Endocrine Abstracts

Aim of this study was to evaluate the impact of rhGH treatment on glucose and lipid metabolism in in 26 patients (17M and 9F, age 47.0±11.1 years) with adult onset GH deficiency. Metabolic parameters (fasting glucose and insulin, glycated haemoglobin, lipid profile, body composition, OGTT) and indices of insulin resistance (IR) and sensitivity (IS), i.e. homeostasis model assessment (HOMA-IR and derived ISI-HOMA), quantitative insulin check index (QUICKI), ISI-composite, insulinogenic index (IGI) and area under the curve (AUC) for glucose and insulin derived from OGTT, were evaluated at baseline, after 1 (n=26) and 3 years (n=15) of rhGH therapy (GH dose: 0.3±0.2 mg/day). At baseline, all patients had low IGF-I levels, high BMI and percent of body fat.
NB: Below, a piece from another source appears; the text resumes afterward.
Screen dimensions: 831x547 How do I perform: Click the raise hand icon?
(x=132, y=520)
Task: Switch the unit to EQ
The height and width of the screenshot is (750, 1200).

Two out of 26 patients had impaired glucose tolerance (IGT). After 1 year, IGF-I normalization, BF% reduction and lean mass increase occurred (P<0.005) and persisted after 3-years treatment. Fasting insulin, glycated haemoglobin, total cholesterol, triglycerides, HOMA-IR, QUICKI, ISI-HOMA, AUC for insulin, IGI and ISI-composite did not differ after 1 and 3 years from baseline, while glucose and LDL-cholesterol levels had a transient increase and reduction after 1 year, respectively. After 3 years HDL-cholesterol levels increased (P<0.05) and basal insulin secretion (HOMA-B%) decreased (P<0.05). AUC for glucose significantly increased after 1 and 3 years of treatment (P<0.02). One patients progressed to diabetes after 1 year, while 5 showed IGT after 3 years. In conclusion, rhGH therapy improves body composition and lipid profile, but causes a small transient increase in fasting glucose. Since deterioration of glucose tolerance, as indicated by increase in AUC for glucose and development of IGT, a strict monitoring of glucose metabolism during long-term GH replacement therapy should be performed.